# Floating point bugs in Spin2

ersmith
Posts:

**5,193**
in Propeller 2

Besides the misparsing of "-1.0" as "-(1.0)" (which could be argued is a feature, but it's certainly a surprise) there is also a pervasive confusion in Spin2 between NaN (not a number) and infinity.

The IEEE encoding specifies that infinity is encoded as $7f80_0000, and that numbers $7f80_0001 - $7fff_ffff are NaN. Spin2 seems only to have a single NaN ($7fff_ffff) and also returns this for many cases that should yield infinity.

The following program illustrates some of these problems:

con _clkfreq = 180_000_000 debug_baud = 2_000_000 pub main() | minus_zero, bignum, x, y, inf1, real_inf minus_zero := $8000_0000 bignum := $7f7f_ffff ' largest representable IEEE single real_inf := $7f80_0000 ' IEEE infinity inf1 := bignum /. 0.0 DEBUG("float test") if inf1 <> real_inf DEBUG("ERROR:", fdec(inf1), " and ", fdec(real_inf), " should both be infinity") x := bignum *. 2.0 if x <> real_inf DEBUG("ERROR: ", fdec_(bignum), " *. 2.0 should be infinite but got ", fdec(x), " : ", uhex_(x)) x := 1.0 /. real_inf if x <>. 0.0 DEBUG("ERROR: 1.0 /. infinity should give 0.0 got ", fdec(x), " : ", uhex_(x)) DEBUG("done test")

## Comments

709Please keep in mind we all ask because we care. I made it a goal to try out the spin 2 floating point over the holiday and it was a pretty major bugbear. And I got some pretty confusing feedback yesterday.

It's a situation of "everything you know is wrong". Handling of floating point really doesn't have to be unique, because the uniqueness isn't solving a particular problem.

I'm making an effort in toning down my passionate language. Hopeful Parallax will do the right thing.
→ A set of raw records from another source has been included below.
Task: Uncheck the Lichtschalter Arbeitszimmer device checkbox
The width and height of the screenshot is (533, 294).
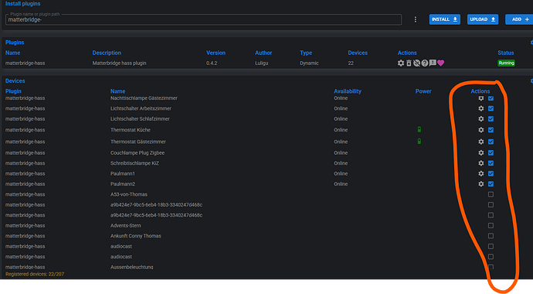Action: coord(491,108)
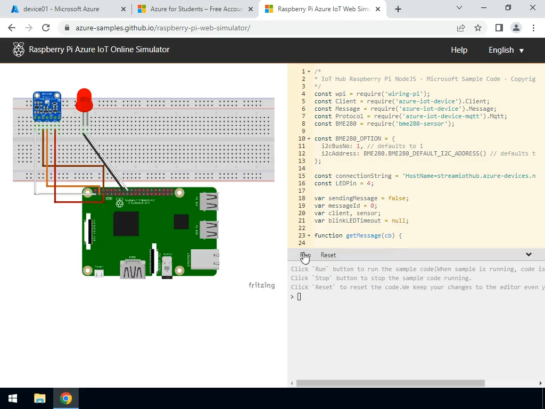Image resolution: width=545 pixels, height=409 pixels.
Task: Collapse the console panel with the chevron
Action: (529, 255)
13,690Well, please tell me what the right thing is, because I don't know. I'm kind of dense. You won't hurt my feelings.

I see that infinity could be handled, but what else is wrong?

709Var2 := Var2+.-.210.0 just makes my head explode.

Or gosh, Var1-.-.1.0

Where the const or literal type is known, the complier should remember it.
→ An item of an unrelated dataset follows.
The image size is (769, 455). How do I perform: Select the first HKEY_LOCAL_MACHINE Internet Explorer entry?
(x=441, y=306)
If I type 120 or -33 or similar it's an integer

If I type 12.0 or 6e3 or -5.2e3, it can be inferred this is a float.

The complier can remember this. Or how about we just have a yes/no decision, this is or isn't an integer.

It's understood that var1 + var2 is going to be indeterminate. But the complier should be just smart enough to see 10.0 + 120.0 and be, wait a minute, why would you want to do that? (Float, integer op, float)

Or even 0.0 - 120.0. why would you want to do that? Or var1 + 12.8, again why would you want to do that? (Assume integer, integer add, float)

Or even with a const, var1 + const1, could be okay if const1 is an integer, and you just have to trust the person and let it go.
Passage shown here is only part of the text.